The theoretically optimal classifier under class imbalance
Assume the test distribution $\mathcal{T}$ shares class-conditional distributions with the training set $\mathcal{X}$ but has different class priors: $P^{\mathcal{X}}(X|Y) = P^{\mathcal{T}}(X|Y)$, $P^{\mathcal{X}}(Y) \neq P^{\mathcal{T}}(Y)$. This prior-shift assumption is standard in class-imbalanced settings.
Given a classifier $f^*(X)$ optimised on $P^{\mathcal{X}}(X,Y)$, the optimal Bayes classifier on the test distribution satisfies $$f^{\mathcal{T}}(X) \propto \frac{f^*(X)\, P^{\mathcal{T}}(Y)}{P^{\mathcal{X}}(Y)}.$$
The same optimal classifier is also optimal on the resampled unlabelled distribution $\displaystyle\frac{P^{\mathcal{U}}(X,Y)\,P^{\mathcal{T}}(Y)}{P^{\mathcal{U}}(Y)}$.

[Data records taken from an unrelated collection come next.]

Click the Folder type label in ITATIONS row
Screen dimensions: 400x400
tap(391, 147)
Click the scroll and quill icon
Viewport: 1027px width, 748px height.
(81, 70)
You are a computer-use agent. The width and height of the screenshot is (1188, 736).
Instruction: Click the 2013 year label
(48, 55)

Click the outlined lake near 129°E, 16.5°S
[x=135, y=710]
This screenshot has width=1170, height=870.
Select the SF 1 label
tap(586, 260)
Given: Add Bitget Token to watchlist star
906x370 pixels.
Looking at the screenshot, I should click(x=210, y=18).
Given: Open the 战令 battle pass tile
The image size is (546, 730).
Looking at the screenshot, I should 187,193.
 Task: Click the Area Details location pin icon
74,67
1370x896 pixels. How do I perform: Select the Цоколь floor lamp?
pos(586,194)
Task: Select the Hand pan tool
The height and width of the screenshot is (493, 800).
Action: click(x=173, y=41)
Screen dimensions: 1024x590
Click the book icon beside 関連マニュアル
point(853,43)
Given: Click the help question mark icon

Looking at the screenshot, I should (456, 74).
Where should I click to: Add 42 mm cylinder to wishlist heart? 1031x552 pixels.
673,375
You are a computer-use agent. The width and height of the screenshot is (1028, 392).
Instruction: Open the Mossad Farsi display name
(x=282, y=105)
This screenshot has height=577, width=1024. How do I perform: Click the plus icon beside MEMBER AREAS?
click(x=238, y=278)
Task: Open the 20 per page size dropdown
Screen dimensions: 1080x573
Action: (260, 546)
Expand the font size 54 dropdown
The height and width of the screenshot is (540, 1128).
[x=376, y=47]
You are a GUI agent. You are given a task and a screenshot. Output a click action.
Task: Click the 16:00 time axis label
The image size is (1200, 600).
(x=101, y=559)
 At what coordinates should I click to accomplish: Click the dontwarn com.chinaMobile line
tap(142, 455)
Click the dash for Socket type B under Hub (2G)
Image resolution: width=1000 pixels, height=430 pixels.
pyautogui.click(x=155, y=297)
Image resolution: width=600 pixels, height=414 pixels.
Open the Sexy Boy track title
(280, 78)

The key implication: pseudo-label offsets should be calibrated to the test distribution $P^{\mathcal{T}}(Y)$, not to the unlabeled training distribution $P^{\mathcal{U}}(Y)$. When $P^{\mathcal{T}}(Y)$ is uniform (the standard evaluation assumption), the optimal classifier should maximise class-averaged likelihood.
The optimal Bayes classifier on $P^{\mathcal{U}}(X,Y)$ should have maximised class-averaged likelihood, when $P^{\mathcal{T}}(Y)$ is uniform.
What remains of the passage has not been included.